Convert the lines of the rows below into a JSON list of strings, with one string per line and no blank lines. Leave the pictures out.

╭─ Records supplied

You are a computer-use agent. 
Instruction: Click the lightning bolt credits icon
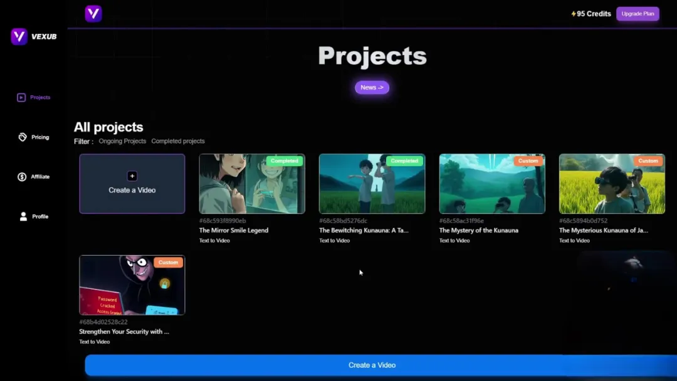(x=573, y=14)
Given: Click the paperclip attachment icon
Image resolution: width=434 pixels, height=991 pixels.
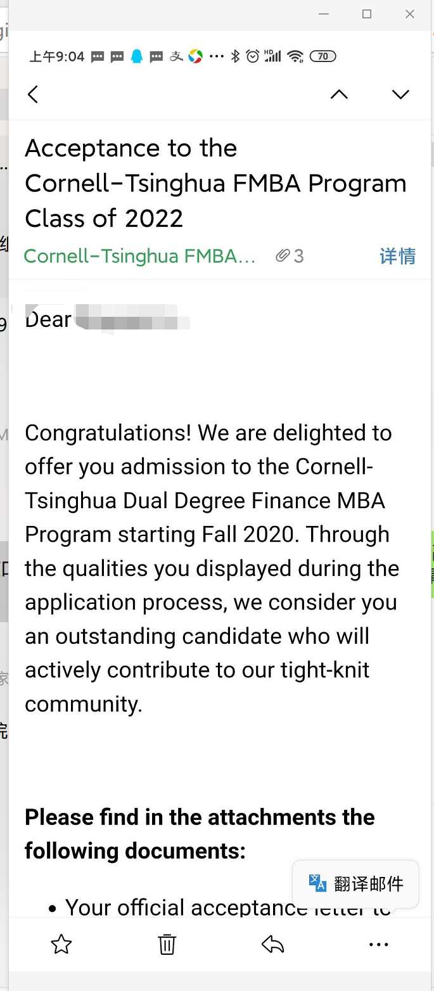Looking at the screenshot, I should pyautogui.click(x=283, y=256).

╰─

_Answer to this task_
[
  "You are a computer-use agent. ",
  "Instruction: Click the lightning bolt credits icon",
  "(x=573, y=14)",
  "Given: Click the paperclip attachment icon",
  "Image resolution: width=434 pixels, height=991 pixels.",
  "Looking at the screenshot, I should pyautogui.click(x=283, y=256)."
]